**Extract to read:**

* * *

Those who read the recent threat letter written to Governor Hyacinth Alia of Benue State by the Fulani Nationality Movement (FUNAM) said it provided a starting point to understand where the recent attacks were coming from and the possible masterminds.

The group had written to the governor, threatening to deal with the state if he failed to make an open apology to the Fulani people for going against a certain agreement they said was reached before the governorship election.

The group said that the governor’s utterances to suggest he would sustain the law against open grazing in the state passed by the Samuel Ortom administration was against the agreement they had with the governor.

The letter left no one in doubt of what was capable of happening. Observers also said that the governor must not feign ignorance of the possible cause of the latest carnage.

In 2018 when the killings in Benue became incessant, Femi Adesina, then senior spokesperson to President Buhari, during a television interview said that Nigerians should be eager to give up their ancestral settlements for livestock grazing if they wanted peace.

Taking exception to Adesina’s warning, Emeka Umeagbalasi, board chairman of the International Society for Civil Liberties and Rule of Law, had said in a ststement tha Adesina’s utterances indicated that the government was protecting the killers.

Reacting to President Tinubu’s reaction to the attacks, a tweeter, @Mystic Mallam, said: “No Sir, Mr. President. We’re not interested in helpless lamentations and platitudes any longer. On the matter of insecurity in Nigeria, we the victim-communities of the lottery of death by violence that Nigeria has become, wish to inform you that we are already too sick and tired of meaningless talk like is attributed to you – ‘festering reprisal attacks in Plateau and Benue are depressing, needless and avoidable.’ That’s Buhari-era kind of drivel we do not expect to hear any longer. We’re also sick and tired of uncoordinated, stand-alone orders and responses to terrorist, bandit and armed herdsmen assaults on our communities. Enough of that Sir. What we expect from you now is a comprehensive National State of Emergency on insecurity – a policy of zero tolerance to terror, banditry, armed herding, kidnapping and other forms of violent mass criminality by Boko Haram, Iswap, Ansaru, bandits, Fulani herdsmen, IPOB – ESN- UGM, Asari Dokubo, and all other Private and War-Lord Armies – No exceptions, no sacred cows, no irrational amnesties, and no concessions. It has to be all out war against insecurity since fortunately, you Mr. President, believe it is ‘needless and avoidable.’ Moreover, after all, the Government should have a monopoly of access to the the instruments of coercion – let’s restore equality and sanity to Nigeria.

* * *

**Data for this task:**
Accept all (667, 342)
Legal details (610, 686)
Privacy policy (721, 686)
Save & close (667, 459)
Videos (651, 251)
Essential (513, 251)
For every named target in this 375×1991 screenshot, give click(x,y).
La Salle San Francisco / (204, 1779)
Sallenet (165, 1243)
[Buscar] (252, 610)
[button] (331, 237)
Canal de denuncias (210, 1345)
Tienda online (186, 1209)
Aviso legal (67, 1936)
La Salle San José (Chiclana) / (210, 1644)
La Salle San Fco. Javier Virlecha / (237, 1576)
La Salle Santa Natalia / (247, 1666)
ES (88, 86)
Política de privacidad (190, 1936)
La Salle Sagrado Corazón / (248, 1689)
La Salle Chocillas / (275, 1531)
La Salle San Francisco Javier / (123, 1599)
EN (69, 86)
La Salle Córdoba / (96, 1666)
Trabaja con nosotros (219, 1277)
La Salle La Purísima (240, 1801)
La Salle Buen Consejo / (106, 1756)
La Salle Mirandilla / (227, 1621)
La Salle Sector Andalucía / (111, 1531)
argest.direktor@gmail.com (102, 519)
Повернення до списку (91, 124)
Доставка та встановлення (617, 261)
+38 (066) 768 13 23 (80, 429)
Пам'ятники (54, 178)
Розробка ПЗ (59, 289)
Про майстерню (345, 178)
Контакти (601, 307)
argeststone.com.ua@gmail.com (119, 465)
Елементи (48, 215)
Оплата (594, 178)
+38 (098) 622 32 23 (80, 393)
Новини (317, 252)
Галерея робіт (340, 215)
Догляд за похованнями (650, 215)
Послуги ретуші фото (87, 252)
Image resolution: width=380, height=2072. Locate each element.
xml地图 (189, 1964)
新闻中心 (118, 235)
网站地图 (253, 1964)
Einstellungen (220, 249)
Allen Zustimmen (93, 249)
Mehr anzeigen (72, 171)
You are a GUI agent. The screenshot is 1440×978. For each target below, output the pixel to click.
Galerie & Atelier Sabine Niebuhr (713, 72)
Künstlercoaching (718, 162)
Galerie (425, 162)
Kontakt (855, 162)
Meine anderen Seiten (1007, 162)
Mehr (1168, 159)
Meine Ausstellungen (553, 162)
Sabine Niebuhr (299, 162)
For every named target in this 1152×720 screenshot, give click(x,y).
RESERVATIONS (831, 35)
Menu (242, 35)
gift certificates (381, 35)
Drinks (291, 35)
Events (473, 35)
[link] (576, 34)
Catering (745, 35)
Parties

* * *

**What you will do:**
1. Write out the passage on the Benue attacks word for word, starting at "The group said" and ending after "they wanted peace.".
2. Convert the records into a numbered list, starting at their first line and stopping after the line that contains "Новини (317, 252)", with blank lines left out.

**Answer set:**
1.
The group said that the governor’s utterances to suggest he would sustain the law against open grazing in the state passed by the Samuel Ortom administration was against the agreement they had with the governor.

The letter left no one in doubt of what was capable of happening. Observers also said that the governor must not feign ignorance of the possible cause of the latest carnage.

In 2018 when the killings in Benue became incessant, Femi Adesina, then senior spokesperson to President Buhari, during a television interview said that Nigerians should be eager to give up their ancestral settlements for livestock grazing if they wanted peace.

2.
1. Accept all (667, 342)
2. Legal details (610, 686)
3. Privacy policy (721, 686)
4. Save & close (667, 459)
5. Videos (651, 251)
6. Essential (513, 251)
7. For every named target in this 375×1991 screenshot, give click(x,y).
8. La Salle San Francisco / (204, 1779)
9. Sallenet (165, 1243)
10. [Buscar] (252, 610)
11. [button] (331, 237)
12. Canal de denuncias (210, 1345)
13. Tienda online (186, 1209)
14. Aviso legal (67, 1936)
15. La Salle San José (Chiclana) / (210, 1644)
16. La Salle San Fco. Javier Virlecha / (237, 1576)
17. La Salle Santa Natalia / (247, 1666)
18. ES (88, 86)
19. Política de privacidad (190, 1936)
20. La Salle Sagrado Corazón / (248, 1689)
21. La Salle Chocillas / (275, 1531)
22. La Salle San Francisco Javier / (123, 1599)
23. EN (69, 86)
24. La Salle Córdoba / (96, 1666)
25. Trabaja con nosotros (219, 1277)
26. La Salle La Purísima (240, 1801)
27. La Salle Buen Consejo / (106, 1756)
28. La Salle Mirandilla / (227, 1621)
29. La Salle Sector Andalucía / (111, 1531)
30. argest.direktor@gmail.com (102, 519)
31. Повернення до списку (91, 124)
32. Доставка та встановлення (617, 261)
33. +38 (066) 768 13 23 (80, 429)
34. Пам'ятники (54, 178)
35. Розробка ПЗ (59, 289)
36. Про майстерню (345, 178)
37. Контакти (601, 307)
38. argeststone.com.ua@gmail.com (119, 465)
39. Елементи (48, 215)
40. Оплата (594, 178)
41. +38 (098) 622 32 23 (80, 393)
42. Новини (317, 252)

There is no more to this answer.